Although the means for the treatment of CML have very much, first generation protein tyrosine kinase inhibitor Imatinib still makees extensively For the first-line drug of CML treatment.Firstly, inventor transfects SCR and FUS-siRNA in K562 cell, filter out effective SiRNA sequence, FUS-SiRNA-03 effect preferably (Figure 13) use Biotool then by ordered sequence transfection K 562 cell Vita-Blue cytoactive detection reagent has detected group of cells to Imatinib Pharmaceutical Susceptible change situation, such as Figure 14 institute Show, after targeted inhibition FUS, K562 cell enhances the drug susceptibility of Imatinib.Such as Figure 15, to transfection SCR and FUS- The K562 cell of siRNA has carried out colony experiment, and after finding targeted inhibition FUS, the colony for reducing K562 cell is formed Ability.

Finally, it should be noted that the above embodiments are merely illustrative of the technical solutions of the present invention rather than protects to the present invention The limitation of range, although the invention is described in detail with reference to the preferred embodiments, those skilled in the art should understand that, It can be with modification or equivalent replacement of the technical solution of the present invention are made, without departing from the spirit and scope of technical solution of the present invention.

Claims

1.lncRNA application of the target protein FUS of H19 in the drug for preparing and/or screening treatment tumour.
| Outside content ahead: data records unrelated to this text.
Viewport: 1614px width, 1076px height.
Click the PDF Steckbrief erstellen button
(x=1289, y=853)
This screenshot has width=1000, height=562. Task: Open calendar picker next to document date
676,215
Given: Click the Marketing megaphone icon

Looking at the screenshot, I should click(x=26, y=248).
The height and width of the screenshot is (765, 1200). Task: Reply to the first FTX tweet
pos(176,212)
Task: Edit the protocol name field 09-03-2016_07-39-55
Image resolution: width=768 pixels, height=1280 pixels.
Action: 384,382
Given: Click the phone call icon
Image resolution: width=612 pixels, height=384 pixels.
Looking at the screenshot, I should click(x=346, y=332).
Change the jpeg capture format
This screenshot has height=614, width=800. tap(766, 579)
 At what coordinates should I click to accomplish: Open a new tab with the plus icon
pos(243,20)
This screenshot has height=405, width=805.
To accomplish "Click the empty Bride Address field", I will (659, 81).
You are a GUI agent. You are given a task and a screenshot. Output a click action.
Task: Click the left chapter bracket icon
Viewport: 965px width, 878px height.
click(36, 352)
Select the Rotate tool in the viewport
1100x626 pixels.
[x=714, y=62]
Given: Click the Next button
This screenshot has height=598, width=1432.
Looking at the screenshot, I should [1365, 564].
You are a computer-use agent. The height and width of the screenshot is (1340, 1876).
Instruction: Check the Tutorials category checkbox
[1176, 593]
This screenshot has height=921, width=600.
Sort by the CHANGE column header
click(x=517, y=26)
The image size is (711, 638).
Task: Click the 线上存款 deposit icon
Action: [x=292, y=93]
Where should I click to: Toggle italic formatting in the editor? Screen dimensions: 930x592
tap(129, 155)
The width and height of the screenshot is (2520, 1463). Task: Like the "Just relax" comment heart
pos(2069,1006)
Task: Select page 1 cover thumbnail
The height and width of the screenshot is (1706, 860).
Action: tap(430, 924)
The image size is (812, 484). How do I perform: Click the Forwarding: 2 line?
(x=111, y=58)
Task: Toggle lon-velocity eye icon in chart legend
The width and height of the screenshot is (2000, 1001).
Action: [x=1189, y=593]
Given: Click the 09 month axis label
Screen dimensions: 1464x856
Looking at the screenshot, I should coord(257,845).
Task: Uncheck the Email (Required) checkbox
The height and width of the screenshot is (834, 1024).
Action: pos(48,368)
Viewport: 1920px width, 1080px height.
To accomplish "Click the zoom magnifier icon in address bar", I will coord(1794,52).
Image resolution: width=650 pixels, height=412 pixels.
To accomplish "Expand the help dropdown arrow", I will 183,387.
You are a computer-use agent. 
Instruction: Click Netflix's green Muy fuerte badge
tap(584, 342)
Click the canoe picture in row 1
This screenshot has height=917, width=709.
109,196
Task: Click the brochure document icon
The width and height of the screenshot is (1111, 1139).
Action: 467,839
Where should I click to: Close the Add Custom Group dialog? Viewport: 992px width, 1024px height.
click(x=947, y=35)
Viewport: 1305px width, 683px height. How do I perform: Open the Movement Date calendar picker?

2. application according to claim 1, which is characterized in that the tumour is leukaemia.

The application of 3.lncRNA H19 and FUS being used in combination in the drug for preparing and/or screening treatment tumour.

4. application according to claim 3, which is characterized in that the tumour is malignant tumour.

5. a kind of drug for treating tumour, which is characterized in that contain the inhibitor of FUS in the drug.

6. drug according to claim 5, which is characterized in that the inhibitor is the SiRNA of FUS.

7. drug according to claim 5, which is characterized in that also containing in the drug can promote lncRNA H19 to express Reagent or carrier.

8. drug according to claim 6, which is characterized in that the base sequence of the inhibitor such as FUS-SiRNA-03 institute Show.

9. drug according to claim 5, which is characterized in that the tumour is leukemia.